TO DO:
What is needed is an exact copy of the lines from the one containing "This screenshot has width=950, height=662." through the last line of the records below, with no pictures.

********

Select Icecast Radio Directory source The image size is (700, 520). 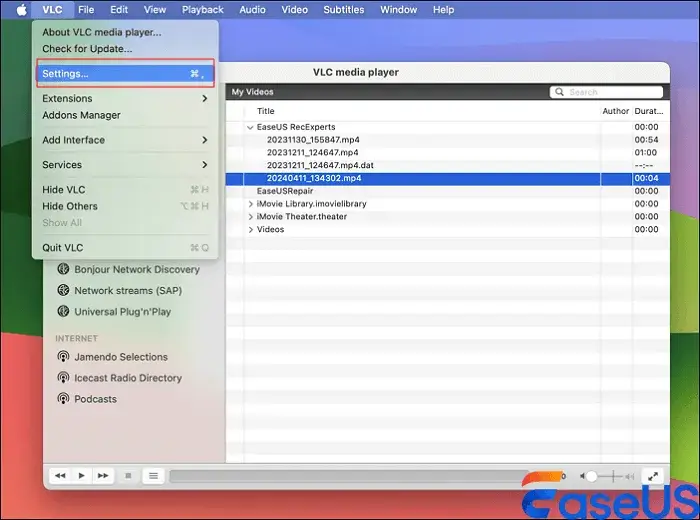tap(128, 378)
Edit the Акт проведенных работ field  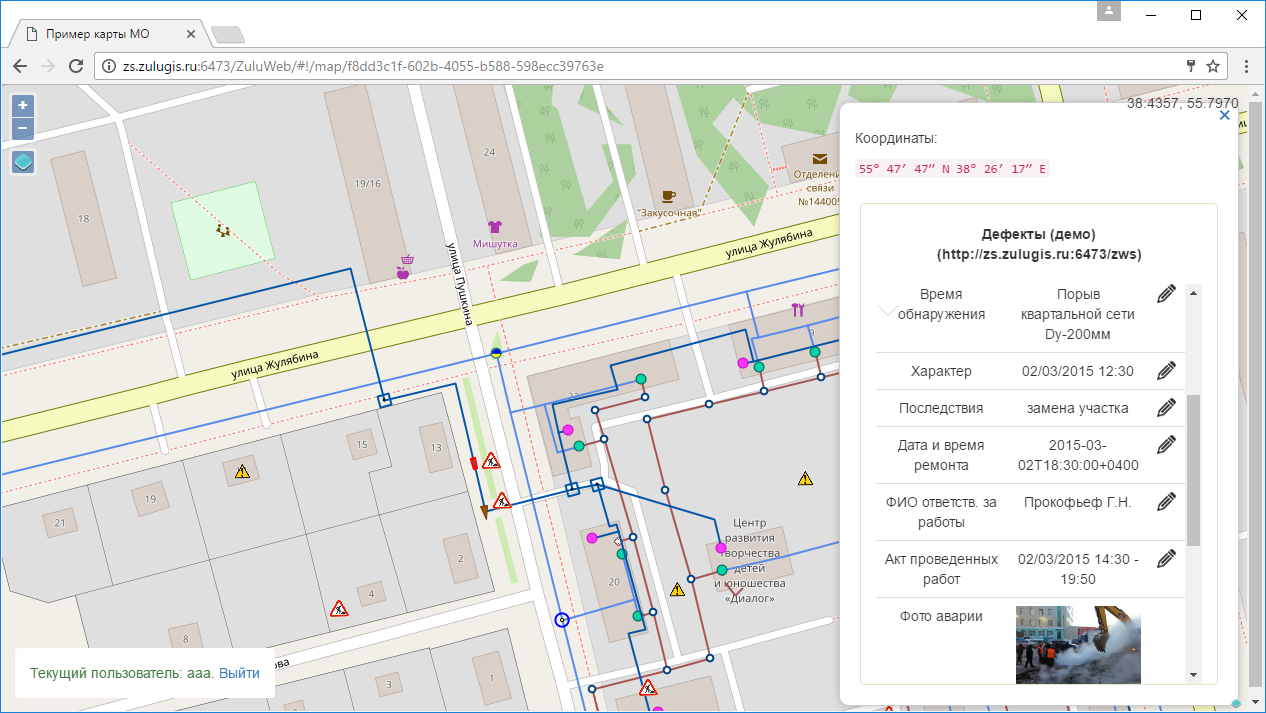(x=1166, y=559)
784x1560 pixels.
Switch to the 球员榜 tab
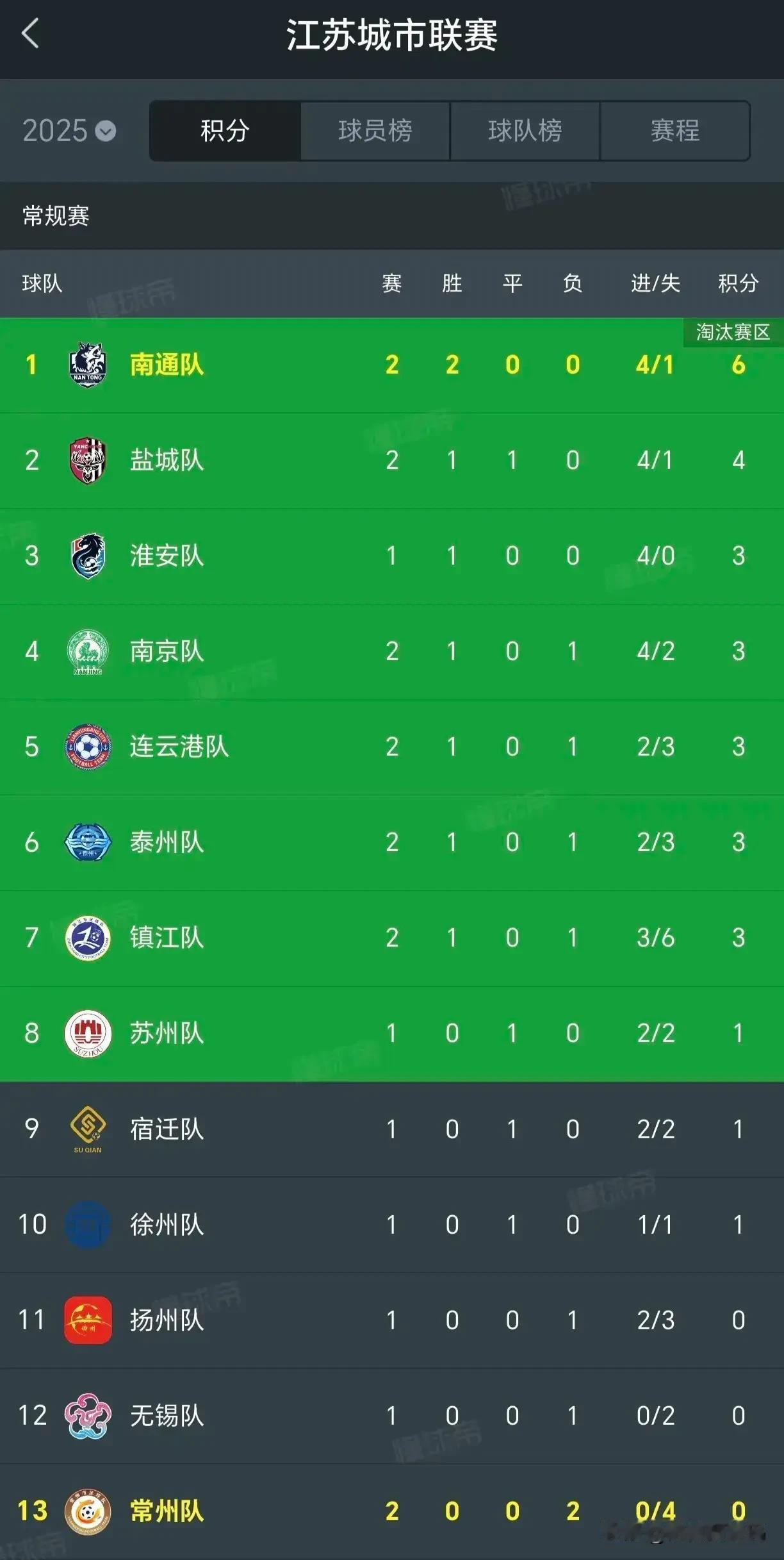[x=375, y=131]
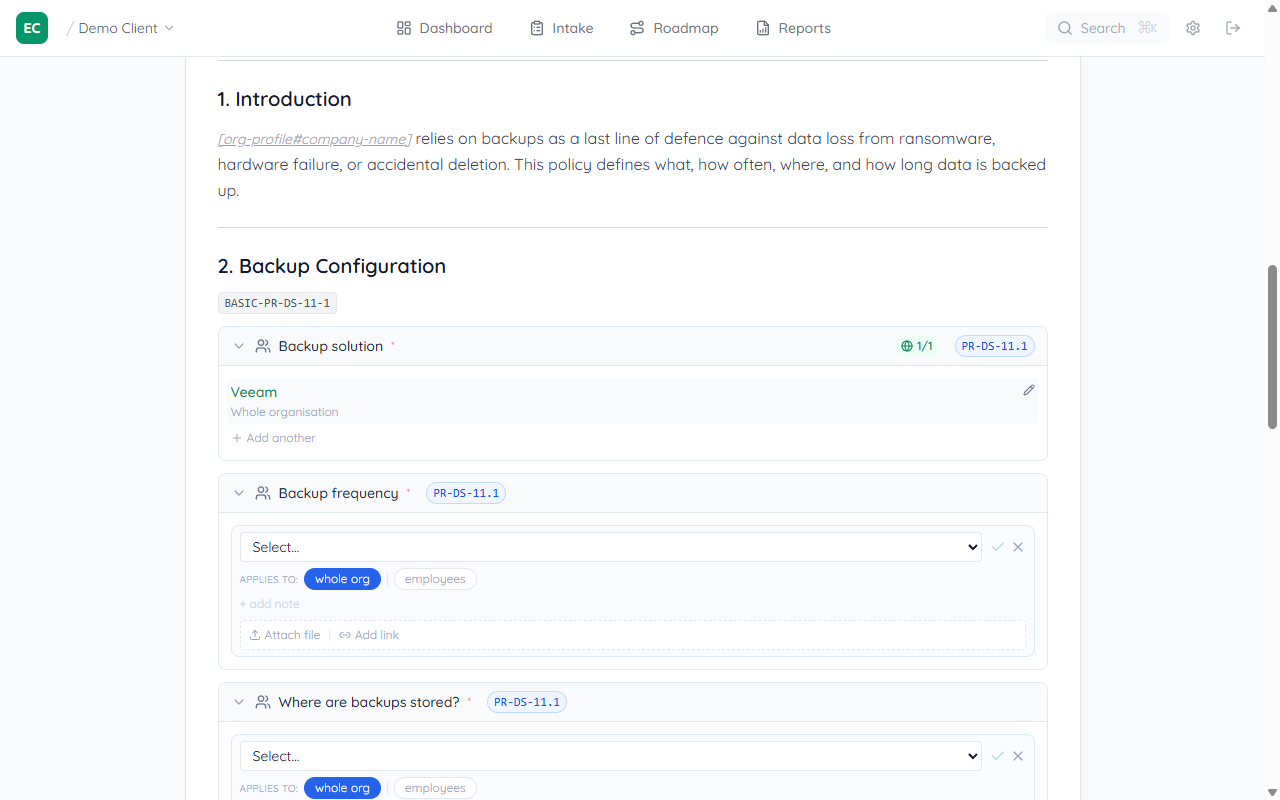This screenshot has width=1280, height=800.
Task: Open the Backup frequency Select dropdown
Action: [610, 547]
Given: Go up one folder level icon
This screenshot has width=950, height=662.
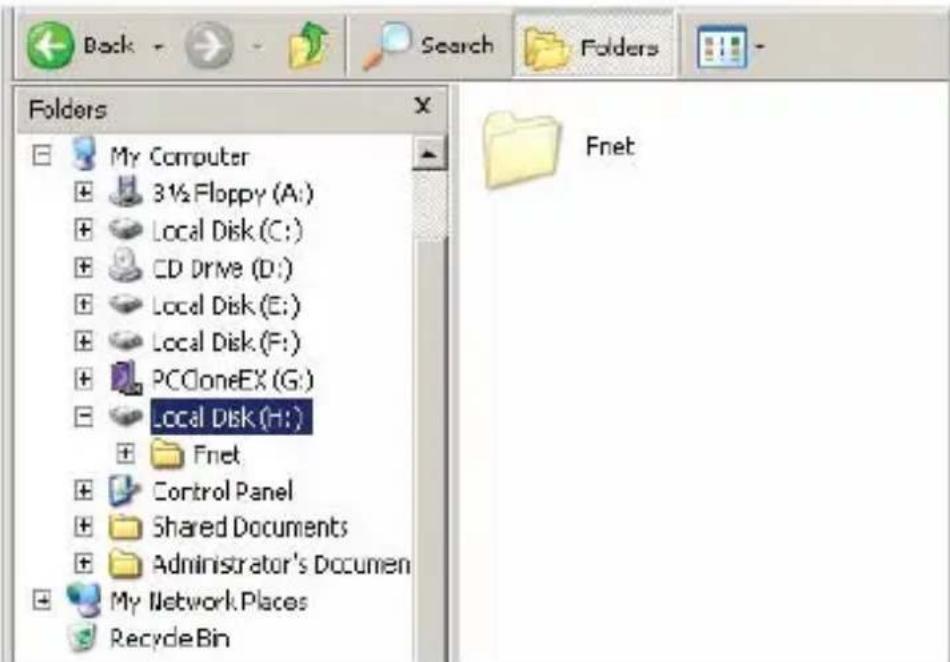Looking at the screenshot, I should coord(308,44).
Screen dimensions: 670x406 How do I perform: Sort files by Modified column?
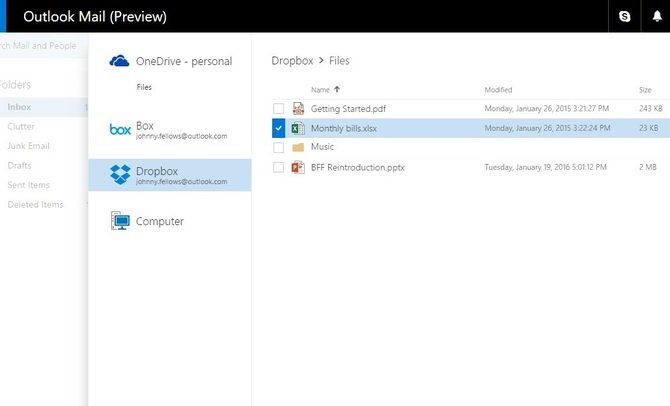(498, 90)
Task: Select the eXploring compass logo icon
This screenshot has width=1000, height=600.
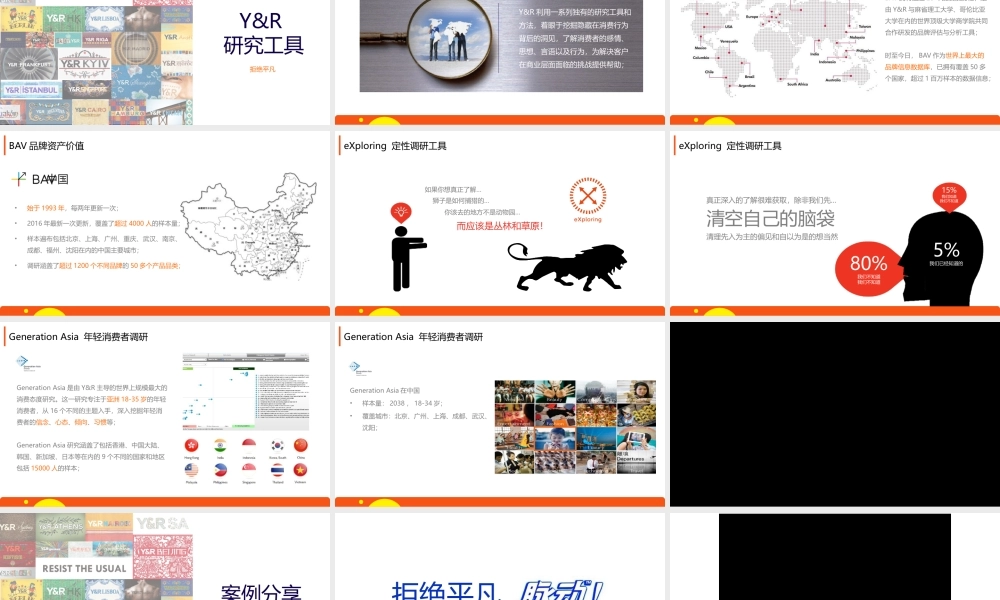Action: pos(586,195)
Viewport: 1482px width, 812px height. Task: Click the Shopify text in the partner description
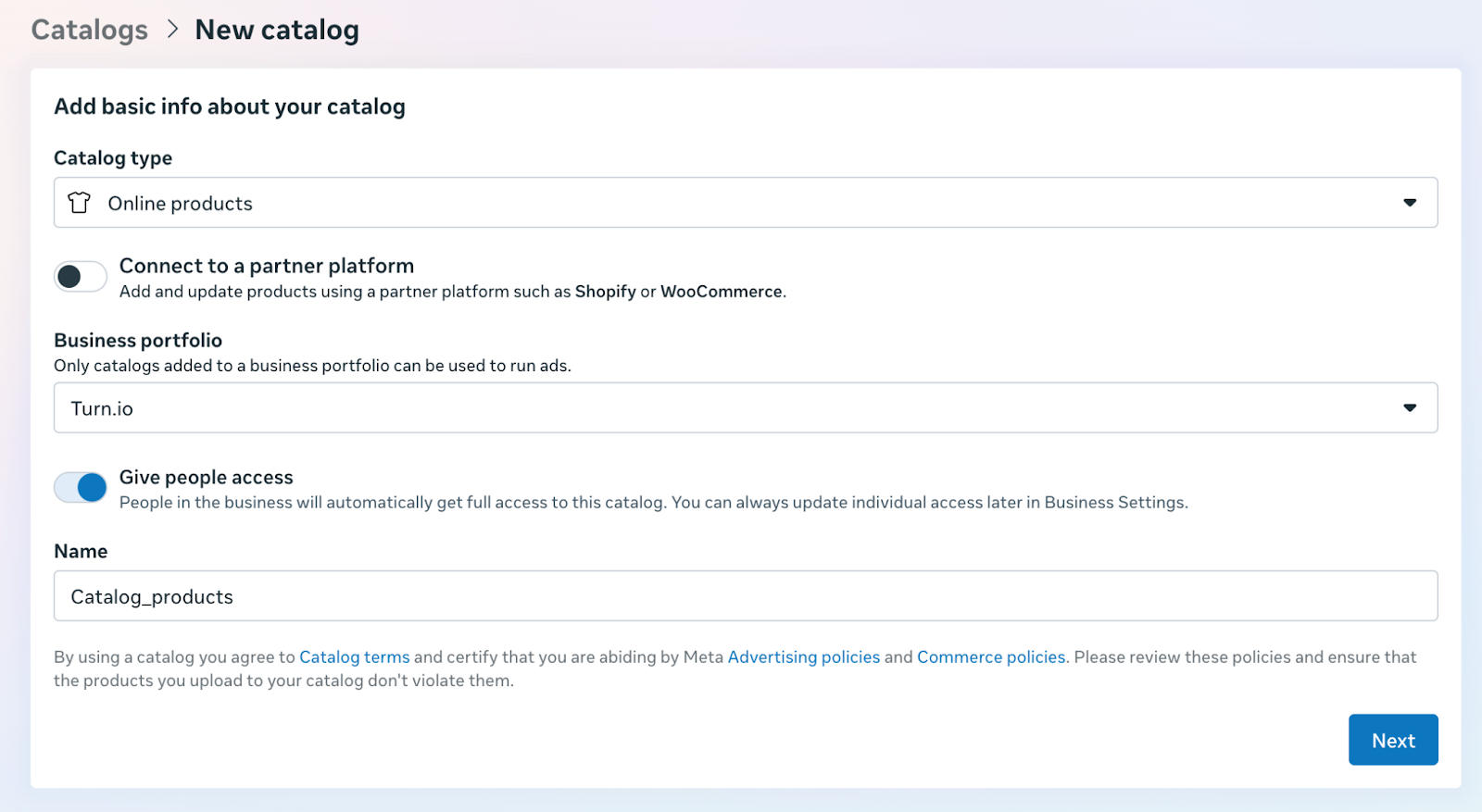[x=605, y=292]
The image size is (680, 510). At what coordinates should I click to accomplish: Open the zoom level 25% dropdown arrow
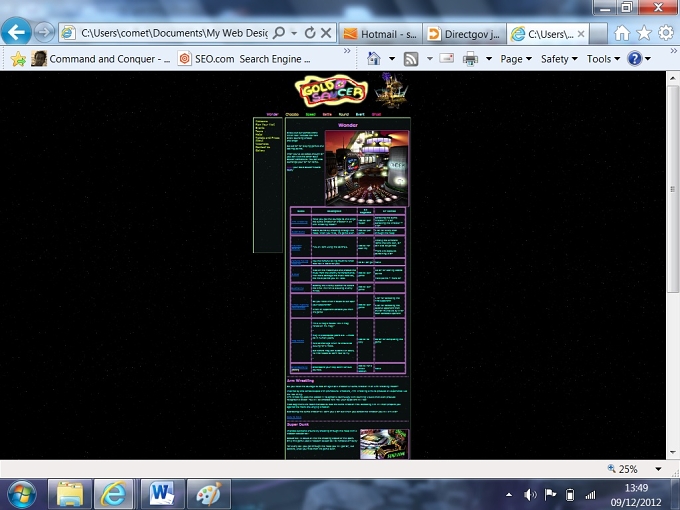(x=658, y=469)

********

RESULT:
This screenshot has width=950, height=662.
Looking at the screenshot, I should coord(308,44).
Screen dimensions: 670x406 How do I perform: Sort files by Modified column?
(498, 90)
Task: Select the eXploring compass logo icon
This screenshot has width=1000, height=600.
Action: pos(586,195)
Viewport: 1482px width, 812px height. Task: Click the Shopify text in the partner description
[x=605, y=292]
The image size is (680, 510). At what coordinates should I click to accomplish: Open the zoom level 25% dropdown arrow
(x=658, y=469)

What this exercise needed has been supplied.